▶ **Aim of the task**
Print, exactly as they appear in the listing below, the lines from the line with "At what coordinates should I click to accomplish: Click" to the line with "Switch currency display to dollars", with both end lines kept.
*** Opening Data listing ***
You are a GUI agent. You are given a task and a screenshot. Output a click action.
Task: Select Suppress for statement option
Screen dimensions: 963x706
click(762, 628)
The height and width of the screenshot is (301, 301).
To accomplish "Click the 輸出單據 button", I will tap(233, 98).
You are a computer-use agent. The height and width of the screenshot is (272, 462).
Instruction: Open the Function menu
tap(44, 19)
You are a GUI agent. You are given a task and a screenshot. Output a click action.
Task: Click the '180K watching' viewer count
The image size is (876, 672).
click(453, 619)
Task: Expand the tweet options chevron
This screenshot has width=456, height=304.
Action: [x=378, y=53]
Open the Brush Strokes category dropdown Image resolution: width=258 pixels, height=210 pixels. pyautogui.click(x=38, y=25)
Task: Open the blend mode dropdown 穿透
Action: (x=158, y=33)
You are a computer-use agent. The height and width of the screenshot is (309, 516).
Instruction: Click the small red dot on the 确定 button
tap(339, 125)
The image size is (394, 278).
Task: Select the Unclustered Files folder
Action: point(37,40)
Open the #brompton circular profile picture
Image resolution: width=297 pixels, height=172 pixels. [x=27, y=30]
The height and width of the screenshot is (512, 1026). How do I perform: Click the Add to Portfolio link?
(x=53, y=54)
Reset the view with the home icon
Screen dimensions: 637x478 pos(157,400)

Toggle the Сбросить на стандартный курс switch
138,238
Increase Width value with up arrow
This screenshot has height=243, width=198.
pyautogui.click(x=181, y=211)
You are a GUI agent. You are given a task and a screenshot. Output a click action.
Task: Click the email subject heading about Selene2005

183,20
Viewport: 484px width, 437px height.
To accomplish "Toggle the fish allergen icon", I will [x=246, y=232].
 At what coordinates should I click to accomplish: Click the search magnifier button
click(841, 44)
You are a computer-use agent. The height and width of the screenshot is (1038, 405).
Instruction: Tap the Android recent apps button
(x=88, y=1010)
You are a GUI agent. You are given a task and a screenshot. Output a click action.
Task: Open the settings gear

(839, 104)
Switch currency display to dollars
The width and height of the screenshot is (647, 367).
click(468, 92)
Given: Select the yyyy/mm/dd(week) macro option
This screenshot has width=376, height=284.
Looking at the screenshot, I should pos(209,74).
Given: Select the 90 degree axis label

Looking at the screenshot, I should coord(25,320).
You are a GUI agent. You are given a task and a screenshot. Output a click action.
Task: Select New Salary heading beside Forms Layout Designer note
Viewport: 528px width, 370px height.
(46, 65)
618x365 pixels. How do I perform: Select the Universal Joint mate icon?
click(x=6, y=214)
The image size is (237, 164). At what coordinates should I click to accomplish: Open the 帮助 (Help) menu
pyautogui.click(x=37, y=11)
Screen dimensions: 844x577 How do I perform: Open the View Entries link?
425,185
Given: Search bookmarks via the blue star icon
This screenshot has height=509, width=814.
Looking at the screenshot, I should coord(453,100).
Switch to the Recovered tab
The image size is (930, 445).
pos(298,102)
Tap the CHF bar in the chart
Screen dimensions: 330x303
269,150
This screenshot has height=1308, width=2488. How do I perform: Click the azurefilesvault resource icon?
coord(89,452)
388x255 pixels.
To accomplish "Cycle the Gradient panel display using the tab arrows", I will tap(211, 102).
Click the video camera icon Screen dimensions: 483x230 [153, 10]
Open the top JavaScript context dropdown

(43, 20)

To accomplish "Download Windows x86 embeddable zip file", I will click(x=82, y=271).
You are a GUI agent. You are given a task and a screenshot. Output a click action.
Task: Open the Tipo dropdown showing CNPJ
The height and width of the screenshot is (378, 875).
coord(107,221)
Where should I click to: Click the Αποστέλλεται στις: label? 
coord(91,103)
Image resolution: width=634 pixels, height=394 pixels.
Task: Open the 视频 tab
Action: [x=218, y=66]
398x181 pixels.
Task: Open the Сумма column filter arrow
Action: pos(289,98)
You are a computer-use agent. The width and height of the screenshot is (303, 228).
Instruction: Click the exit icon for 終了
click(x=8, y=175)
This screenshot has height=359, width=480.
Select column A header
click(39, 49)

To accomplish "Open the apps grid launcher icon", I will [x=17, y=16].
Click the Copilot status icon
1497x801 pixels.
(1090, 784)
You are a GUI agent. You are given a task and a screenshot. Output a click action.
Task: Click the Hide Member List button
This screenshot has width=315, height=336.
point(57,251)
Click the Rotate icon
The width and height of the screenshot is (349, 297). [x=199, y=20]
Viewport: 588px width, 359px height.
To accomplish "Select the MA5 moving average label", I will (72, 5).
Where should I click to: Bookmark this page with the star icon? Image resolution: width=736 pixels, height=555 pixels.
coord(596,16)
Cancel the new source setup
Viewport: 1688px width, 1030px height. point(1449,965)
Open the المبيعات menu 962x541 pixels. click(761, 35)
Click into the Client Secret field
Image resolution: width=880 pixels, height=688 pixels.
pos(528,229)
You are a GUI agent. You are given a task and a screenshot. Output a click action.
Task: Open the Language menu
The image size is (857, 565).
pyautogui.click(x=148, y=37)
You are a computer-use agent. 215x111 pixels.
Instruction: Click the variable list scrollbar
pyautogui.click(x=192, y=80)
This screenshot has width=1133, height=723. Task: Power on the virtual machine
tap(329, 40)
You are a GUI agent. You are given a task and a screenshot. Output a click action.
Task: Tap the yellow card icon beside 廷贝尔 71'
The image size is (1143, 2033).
*** Closing Data listing ***
▶ **Written answer**
 At what coordinates should I click to accomplish: Click the search magnifier button
click(841, 44)
You are a computer-use agent. The height and width of the screenshot is (1038, 405).
Instruction: Tap the Android recent apps button
(x=88, y=1010)
You are a GUI agent. You are given a task and a screenshot. Output a click action.
Task: Open the settings gear

(839, 104)
Switch currency display to dollars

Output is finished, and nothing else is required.